*** Opening of Exercise passage ***

Showing posts with label suffering. Show all posts
Showing posts with label suffering. Show all posts

Thursday, April 26, 2018

FOLLOWING THE RESURRECTION.1

"Oh fools, and slow to believe all that the prophets have spoken! Should not Christ have suffered all of these things and then enter into his glory! Be faithless no longer, but believe."
- Jesus


Slow belief or Suspended disbelief?

In order to get the fullest experience from a work of fiction, whether on screen or in a book, we are often
required to suspend disbelief. We know people can't really fly around on broomsticks, or spaceships travel at warp speed to distant galaxies, or caped wonders bend bars of steel. We also know reasonably mentally healthy people can distinguish between fantasy and reality.

And we know people don't come back from the dead. Especially those who die in an exceptionally brutal manner!

To shake them (and us) out of the fog of disbelief, Jesus directs our thoughts to this powerful truth: the Savior fit to save all mankind must suffer the worst of mankind's warped world.

He created a world worth redeeming.

He came from heaven to rescue that world from natural and man-made induced suffering.

*** Close of Exercise passage ***
*** Opening of Supplied material ***

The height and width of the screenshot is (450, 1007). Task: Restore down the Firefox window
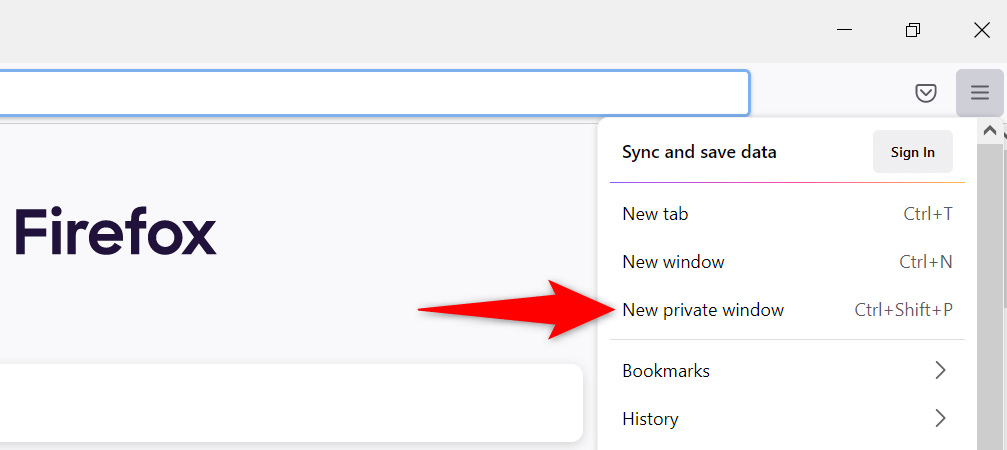(912, 30)
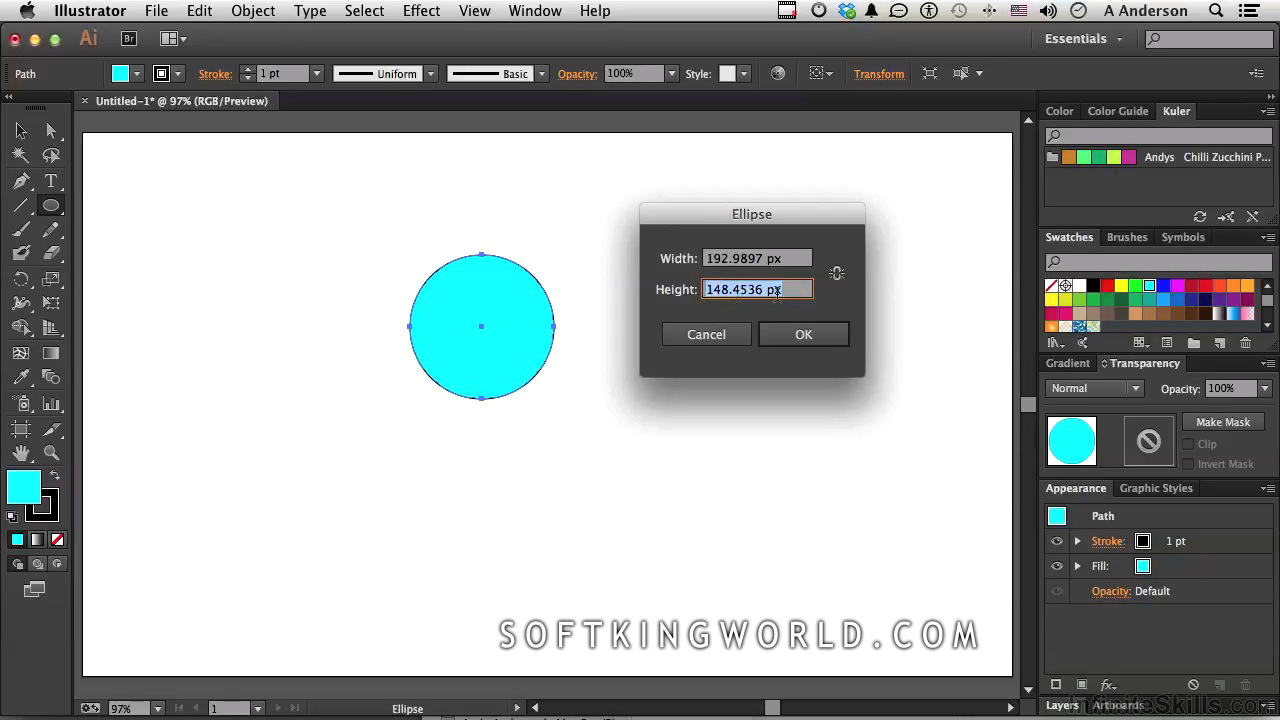Click the Make Mask button

[x=1223, y=422]
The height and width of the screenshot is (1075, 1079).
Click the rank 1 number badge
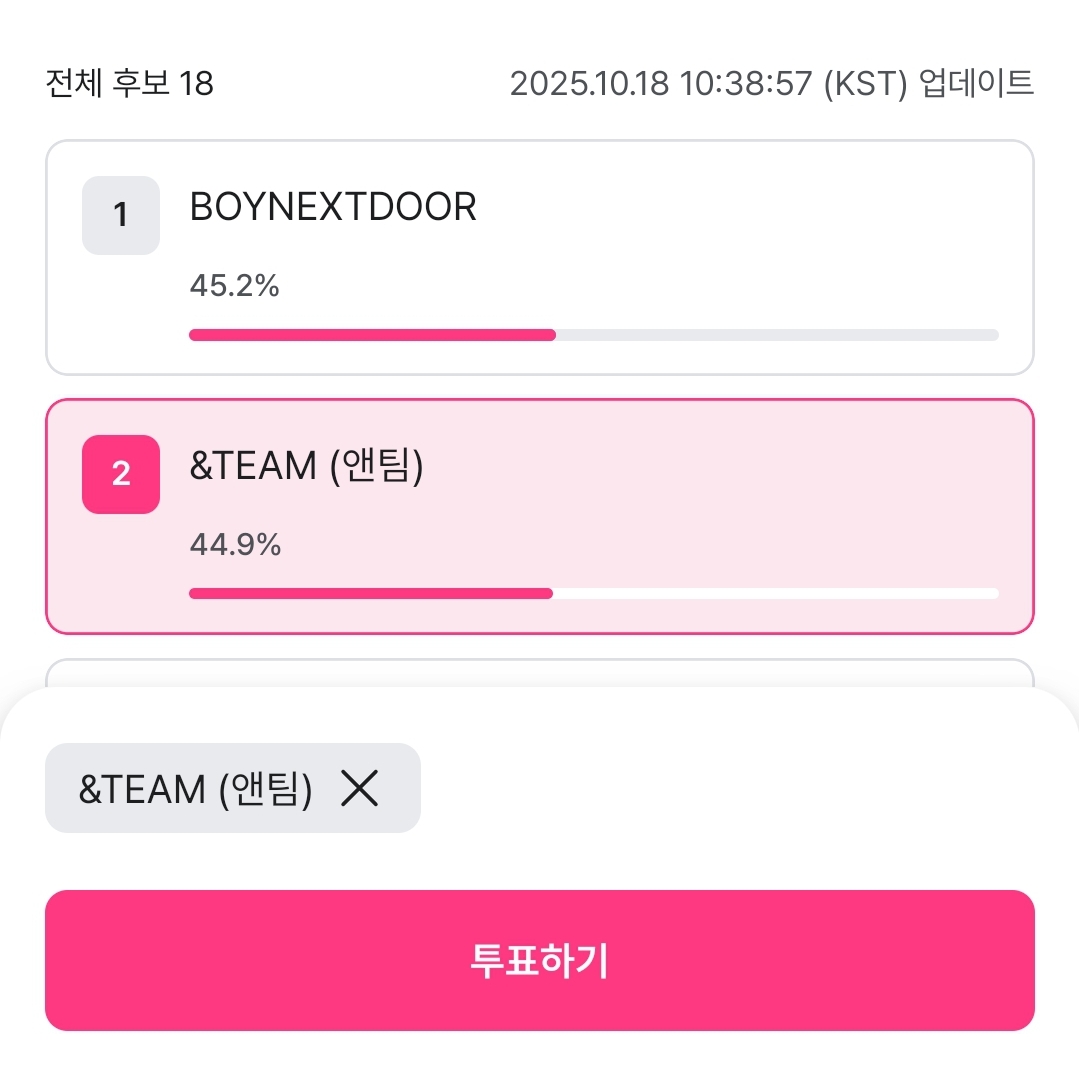(121, 215)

*** Close of Supplied material ***

Task instructions:
1 – According to the resurrection post, what must the Savior fit to save all mankind suffer?
2 – Decide whether each statement agrees with the resurrection post, answering yes or no and quoting the deciding words: (a) The post is dated Thursday, April 26, 2018. (b) The post says people can really fly around on broomsticks. (c) The post says reasonably mentally healthy people cannot distinguish between fantasy and reality.
3 – Please reproduce the resurrection post between "FOLLOWING THE RESURRECTION.1" and "fantasy and reality.", inclusive.

Per-task answers:
1 – The worst of mankind's warped world.

2 –
(a) Yes: "Thursday, April 26, 2018"
(b) No: "We know people can't really fly around on broomsticks"
(c) No: "We also know reasonably mentally healthy people can distinguish between fantasy and reality."

3 –
FOLLOWING THE RESURRECTION.1

"Oh fools, and slow to believe all that the prophets have spoken! Should not Christ have suffered all of these things and then enter into his glory! Be faithless no longer, but believe."
- Jesus


Slow belief or Suspended disbelief?

In order to get the fullest experience from a work of fiction, whether on screen or in a book, we are often
required to suspend disbelief. We know people can't really fly around on broomsticks, or spaceships travel at warp speed to distant galaxies, or caped wonders bend bars of steel. We also know reasonably mentally healthy people can distinguish between fantasy and reality.